Super helpful. Thank you very much.

Operator, Operator

And our next question comes from Mike Funk with Bank of America. Your line is open. Please go ahead.

Unidentified Analyst, Analyst

Great. Yes. This is Matt on for Mike Funk. Appreciate taking the question. Can you help us think about the second half revenue guidance in the context of new customer additions versus uplift from expansion? And then looking beyond even this year from a high level, how you might expect the growth algorithm to shake out in the medium term?

Aidan Viggiano, CFO

I missed the second part. No, we're not going to get into the split in terms of how to think about the revenue guidance. That's not something we've ever really done in terms of splitting the guide between new customers and expansion. I think we feel good about the 5% to 6% range we gave you for Q3, the 6% to 7% for the year. And we talked about the dynamic market, the fact that we're usage-based and the fact that we will continue to plan prudently just given those dynamics. Can you just repeat your second question? I missed it.

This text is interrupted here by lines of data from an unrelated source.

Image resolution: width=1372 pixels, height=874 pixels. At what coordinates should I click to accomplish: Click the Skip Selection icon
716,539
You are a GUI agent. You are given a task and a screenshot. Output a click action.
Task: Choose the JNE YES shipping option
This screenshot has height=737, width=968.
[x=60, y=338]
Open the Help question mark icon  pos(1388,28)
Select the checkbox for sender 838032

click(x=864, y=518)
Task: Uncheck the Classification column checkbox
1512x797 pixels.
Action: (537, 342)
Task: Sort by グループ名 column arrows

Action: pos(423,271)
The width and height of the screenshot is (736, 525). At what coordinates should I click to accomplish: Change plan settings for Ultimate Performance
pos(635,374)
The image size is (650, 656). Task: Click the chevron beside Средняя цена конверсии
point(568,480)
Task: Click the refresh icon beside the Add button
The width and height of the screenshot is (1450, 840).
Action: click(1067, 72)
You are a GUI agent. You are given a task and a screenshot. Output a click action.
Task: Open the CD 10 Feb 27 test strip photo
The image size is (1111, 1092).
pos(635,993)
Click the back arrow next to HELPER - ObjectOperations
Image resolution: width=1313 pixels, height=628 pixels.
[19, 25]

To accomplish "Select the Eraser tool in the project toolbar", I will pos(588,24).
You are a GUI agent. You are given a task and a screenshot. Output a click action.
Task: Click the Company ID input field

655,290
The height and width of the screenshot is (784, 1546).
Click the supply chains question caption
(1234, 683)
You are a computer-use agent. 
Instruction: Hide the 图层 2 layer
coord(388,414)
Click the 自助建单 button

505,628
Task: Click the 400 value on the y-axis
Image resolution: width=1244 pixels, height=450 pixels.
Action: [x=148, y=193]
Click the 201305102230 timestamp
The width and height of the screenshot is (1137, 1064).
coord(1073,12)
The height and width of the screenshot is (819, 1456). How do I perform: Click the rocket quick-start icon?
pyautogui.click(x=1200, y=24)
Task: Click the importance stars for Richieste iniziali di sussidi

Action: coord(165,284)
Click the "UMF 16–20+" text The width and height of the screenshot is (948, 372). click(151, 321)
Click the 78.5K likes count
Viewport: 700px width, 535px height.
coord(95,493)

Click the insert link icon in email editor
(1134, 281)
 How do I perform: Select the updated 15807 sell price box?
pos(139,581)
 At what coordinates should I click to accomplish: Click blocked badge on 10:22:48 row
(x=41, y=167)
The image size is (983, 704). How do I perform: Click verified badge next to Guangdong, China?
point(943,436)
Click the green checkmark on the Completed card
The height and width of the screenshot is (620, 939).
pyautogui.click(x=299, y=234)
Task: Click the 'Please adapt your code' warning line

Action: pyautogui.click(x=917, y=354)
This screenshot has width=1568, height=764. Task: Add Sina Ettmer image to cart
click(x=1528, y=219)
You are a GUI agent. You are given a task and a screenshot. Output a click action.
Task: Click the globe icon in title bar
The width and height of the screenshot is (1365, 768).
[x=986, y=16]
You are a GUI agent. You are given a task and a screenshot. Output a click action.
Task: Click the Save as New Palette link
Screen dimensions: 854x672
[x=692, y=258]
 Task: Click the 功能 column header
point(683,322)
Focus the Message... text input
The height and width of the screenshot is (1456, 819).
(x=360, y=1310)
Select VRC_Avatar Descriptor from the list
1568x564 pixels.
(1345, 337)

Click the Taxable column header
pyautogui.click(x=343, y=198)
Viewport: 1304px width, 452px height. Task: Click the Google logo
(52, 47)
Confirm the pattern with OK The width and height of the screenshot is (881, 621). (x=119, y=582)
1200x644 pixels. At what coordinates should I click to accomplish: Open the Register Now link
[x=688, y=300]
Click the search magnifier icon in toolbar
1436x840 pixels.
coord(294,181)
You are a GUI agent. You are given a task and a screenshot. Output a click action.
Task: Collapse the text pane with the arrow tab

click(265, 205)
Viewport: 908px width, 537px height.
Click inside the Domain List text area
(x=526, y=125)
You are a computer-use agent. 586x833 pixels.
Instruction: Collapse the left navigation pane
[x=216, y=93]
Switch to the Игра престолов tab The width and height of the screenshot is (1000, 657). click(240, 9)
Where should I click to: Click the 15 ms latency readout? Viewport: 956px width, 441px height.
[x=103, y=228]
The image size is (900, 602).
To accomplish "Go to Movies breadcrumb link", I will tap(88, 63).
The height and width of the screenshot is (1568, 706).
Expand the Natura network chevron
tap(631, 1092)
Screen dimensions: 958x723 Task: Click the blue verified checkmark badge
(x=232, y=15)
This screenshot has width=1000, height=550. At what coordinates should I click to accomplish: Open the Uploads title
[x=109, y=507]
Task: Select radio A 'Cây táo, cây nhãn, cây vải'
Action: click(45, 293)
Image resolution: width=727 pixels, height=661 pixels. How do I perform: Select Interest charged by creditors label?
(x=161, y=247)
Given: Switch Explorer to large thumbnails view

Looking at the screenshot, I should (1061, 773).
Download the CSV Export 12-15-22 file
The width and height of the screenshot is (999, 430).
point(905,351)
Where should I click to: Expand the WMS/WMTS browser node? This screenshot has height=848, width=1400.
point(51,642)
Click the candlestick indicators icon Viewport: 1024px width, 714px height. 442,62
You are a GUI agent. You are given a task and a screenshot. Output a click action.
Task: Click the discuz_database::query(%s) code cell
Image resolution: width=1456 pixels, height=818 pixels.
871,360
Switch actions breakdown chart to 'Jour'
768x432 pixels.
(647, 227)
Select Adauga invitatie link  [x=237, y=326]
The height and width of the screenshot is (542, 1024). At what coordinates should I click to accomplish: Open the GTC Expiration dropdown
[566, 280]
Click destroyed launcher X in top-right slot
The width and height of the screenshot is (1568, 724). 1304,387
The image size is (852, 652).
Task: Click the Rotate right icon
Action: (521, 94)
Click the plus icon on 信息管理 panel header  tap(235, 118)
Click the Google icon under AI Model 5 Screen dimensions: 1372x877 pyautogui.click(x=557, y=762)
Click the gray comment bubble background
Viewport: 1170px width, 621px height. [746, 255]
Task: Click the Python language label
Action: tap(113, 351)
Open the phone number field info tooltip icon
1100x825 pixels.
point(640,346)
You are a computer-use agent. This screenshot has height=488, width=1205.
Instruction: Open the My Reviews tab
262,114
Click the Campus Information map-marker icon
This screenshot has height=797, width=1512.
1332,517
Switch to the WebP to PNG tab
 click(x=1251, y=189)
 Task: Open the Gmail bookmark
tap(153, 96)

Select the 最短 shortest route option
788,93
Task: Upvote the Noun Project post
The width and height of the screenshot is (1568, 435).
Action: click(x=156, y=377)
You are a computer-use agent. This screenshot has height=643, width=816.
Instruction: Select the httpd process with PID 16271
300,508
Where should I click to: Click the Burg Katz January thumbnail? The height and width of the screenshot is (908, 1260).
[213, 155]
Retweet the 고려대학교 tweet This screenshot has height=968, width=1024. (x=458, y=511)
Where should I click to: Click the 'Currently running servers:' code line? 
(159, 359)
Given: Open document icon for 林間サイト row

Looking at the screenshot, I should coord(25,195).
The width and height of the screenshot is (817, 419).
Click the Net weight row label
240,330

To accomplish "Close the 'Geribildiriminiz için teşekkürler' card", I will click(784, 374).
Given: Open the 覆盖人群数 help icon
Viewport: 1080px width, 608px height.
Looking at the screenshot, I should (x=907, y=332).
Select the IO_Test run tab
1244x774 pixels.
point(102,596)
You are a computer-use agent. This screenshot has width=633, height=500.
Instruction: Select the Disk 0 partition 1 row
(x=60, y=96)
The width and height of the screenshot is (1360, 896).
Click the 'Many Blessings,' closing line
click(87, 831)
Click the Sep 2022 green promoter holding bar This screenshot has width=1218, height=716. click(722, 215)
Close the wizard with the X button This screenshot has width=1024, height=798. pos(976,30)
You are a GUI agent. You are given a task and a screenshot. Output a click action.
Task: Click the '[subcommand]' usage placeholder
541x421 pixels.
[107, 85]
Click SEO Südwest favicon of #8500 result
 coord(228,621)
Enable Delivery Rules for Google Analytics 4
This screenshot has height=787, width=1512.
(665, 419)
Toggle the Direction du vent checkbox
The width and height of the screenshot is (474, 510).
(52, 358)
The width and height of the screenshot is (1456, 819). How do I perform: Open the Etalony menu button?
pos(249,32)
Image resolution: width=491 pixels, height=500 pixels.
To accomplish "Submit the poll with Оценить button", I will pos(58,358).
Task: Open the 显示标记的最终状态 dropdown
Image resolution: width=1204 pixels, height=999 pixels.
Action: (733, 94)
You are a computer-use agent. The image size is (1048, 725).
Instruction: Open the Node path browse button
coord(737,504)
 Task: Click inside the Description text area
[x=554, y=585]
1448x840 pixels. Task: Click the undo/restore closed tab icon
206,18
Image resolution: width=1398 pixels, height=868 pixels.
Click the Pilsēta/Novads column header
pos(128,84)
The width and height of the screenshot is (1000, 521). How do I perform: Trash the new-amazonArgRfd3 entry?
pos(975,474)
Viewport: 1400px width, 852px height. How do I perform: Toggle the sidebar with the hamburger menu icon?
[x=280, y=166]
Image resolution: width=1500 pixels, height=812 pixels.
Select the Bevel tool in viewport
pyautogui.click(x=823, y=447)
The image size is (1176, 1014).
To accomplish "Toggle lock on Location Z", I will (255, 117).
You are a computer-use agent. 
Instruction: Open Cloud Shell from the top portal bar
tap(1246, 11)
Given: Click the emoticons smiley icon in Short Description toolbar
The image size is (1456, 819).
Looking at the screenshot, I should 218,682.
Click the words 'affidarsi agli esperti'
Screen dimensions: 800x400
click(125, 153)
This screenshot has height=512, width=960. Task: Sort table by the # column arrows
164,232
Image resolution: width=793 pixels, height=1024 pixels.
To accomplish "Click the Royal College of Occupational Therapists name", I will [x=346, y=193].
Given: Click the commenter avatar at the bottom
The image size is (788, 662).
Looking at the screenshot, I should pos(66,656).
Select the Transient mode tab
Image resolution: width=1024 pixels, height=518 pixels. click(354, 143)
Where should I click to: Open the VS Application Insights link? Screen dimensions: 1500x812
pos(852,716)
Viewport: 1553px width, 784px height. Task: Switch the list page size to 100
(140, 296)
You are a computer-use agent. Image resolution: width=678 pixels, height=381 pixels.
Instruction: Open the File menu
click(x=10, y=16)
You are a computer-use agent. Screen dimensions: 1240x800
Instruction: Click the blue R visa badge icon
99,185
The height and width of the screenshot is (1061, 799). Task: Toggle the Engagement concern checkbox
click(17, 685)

Unidentified Analyst, Analyst

Yes. It was just high level about how the growth algorithm could shake out over the next couple? But it seems like that's not something you're going to comment on?

Aidan Viggiano, CFO

Yes, not today. At a later time. Thank you.

Operator, Operator

Thank you. And I'm showing no further questions. So this is going to conclude today's question-and-answer session. Ladies and gentlemen, this is also going to conclude today's conference call. Thank you for participating, and you may all disconnect. Everyone, have a great day. Goodbye.